• [Action item] Among the records, which lines hold the word "computer"? Pick them out.

===== Given data

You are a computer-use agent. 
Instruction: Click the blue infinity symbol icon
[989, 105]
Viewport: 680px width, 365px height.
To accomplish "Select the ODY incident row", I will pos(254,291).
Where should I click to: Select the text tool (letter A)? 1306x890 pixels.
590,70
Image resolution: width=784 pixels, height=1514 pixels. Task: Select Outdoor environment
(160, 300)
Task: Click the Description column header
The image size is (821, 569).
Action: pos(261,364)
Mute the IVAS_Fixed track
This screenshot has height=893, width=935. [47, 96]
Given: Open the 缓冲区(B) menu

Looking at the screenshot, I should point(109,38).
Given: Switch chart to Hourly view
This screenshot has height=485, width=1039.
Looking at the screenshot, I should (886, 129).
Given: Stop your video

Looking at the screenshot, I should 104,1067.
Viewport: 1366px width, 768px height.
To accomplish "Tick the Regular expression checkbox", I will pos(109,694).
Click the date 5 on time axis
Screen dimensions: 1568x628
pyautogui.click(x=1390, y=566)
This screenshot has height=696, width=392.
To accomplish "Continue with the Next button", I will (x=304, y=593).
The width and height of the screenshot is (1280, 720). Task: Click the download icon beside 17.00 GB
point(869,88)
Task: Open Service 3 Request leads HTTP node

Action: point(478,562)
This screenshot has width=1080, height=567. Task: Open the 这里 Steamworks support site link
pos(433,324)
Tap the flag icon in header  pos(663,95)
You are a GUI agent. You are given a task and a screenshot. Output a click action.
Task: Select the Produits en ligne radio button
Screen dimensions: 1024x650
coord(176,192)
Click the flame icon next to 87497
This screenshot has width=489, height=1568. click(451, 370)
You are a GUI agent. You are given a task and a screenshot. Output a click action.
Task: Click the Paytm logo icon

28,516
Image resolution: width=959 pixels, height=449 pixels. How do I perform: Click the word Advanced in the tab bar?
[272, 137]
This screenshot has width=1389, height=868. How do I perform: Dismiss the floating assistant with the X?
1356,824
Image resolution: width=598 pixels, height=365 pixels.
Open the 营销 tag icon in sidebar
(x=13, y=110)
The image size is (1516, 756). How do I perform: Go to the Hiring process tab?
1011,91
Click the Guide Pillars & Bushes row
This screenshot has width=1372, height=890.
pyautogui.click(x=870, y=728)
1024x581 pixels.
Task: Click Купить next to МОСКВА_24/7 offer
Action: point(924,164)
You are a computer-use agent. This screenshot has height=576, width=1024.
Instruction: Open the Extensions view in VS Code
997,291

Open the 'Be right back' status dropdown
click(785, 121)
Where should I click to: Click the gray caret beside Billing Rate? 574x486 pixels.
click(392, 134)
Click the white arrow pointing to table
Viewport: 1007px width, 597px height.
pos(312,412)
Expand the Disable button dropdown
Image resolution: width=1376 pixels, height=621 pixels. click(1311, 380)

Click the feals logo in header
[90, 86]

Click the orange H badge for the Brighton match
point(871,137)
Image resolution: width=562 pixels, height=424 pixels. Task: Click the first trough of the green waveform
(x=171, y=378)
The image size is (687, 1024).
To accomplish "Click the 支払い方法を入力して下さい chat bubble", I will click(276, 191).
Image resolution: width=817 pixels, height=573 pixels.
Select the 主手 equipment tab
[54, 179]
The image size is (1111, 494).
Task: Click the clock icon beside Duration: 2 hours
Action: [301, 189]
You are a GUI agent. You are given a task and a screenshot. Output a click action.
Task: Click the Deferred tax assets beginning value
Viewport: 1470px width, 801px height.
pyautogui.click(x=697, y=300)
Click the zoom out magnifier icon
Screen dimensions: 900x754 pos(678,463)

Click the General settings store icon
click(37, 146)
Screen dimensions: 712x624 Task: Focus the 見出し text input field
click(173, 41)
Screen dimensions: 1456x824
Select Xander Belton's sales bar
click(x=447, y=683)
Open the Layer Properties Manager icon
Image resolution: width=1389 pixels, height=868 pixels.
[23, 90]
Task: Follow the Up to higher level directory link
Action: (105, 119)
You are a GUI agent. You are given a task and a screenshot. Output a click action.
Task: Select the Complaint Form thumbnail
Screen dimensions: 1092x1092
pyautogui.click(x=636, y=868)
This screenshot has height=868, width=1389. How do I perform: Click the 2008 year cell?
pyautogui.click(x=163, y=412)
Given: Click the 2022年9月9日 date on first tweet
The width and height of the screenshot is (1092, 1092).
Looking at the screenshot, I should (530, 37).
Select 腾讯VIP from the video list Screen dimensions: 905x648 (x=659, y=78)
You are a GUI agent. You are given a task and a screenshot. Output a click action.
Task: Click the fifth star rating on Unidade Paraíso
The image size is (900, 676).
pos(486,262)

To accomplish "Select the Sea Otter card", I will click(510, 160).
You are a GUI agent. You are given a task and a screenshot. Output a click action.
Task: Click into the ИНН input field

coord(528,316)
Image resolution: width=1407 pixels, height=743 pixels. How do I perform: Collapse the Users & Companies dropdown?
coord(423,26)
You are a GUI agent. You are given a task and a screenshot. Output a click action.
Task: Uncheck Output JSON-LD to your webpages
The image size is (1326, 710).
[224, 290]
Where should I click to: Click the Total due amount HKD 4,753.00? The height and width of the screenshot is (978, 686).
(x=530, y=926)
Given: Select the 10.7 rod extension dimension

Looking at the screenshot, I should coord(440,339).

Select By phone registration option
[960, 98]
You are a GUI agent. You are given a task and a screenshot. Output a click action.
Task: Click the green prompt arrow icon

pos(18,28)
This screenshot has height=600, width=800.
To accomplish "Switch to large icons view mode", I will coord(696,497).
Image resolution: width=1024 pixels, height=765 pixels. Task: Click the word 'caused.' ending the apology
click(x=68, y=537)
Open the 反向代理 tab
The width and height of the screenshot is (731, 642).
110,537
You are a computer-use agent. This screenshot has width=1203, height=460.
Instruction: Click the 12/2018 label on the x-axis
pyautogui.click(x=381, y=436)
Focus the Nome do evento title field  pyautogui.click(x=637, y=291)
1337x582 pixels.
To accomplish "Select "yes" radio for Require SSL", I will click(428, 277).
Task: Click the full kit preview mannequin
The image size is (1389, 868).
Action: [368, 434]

==========

• [Output]
You are a computer-use agent. 
You are a computer-use agent. This screenshot has height=576, width=1024.
You are a computer-use agent. This screenshot has width=1203, height=460.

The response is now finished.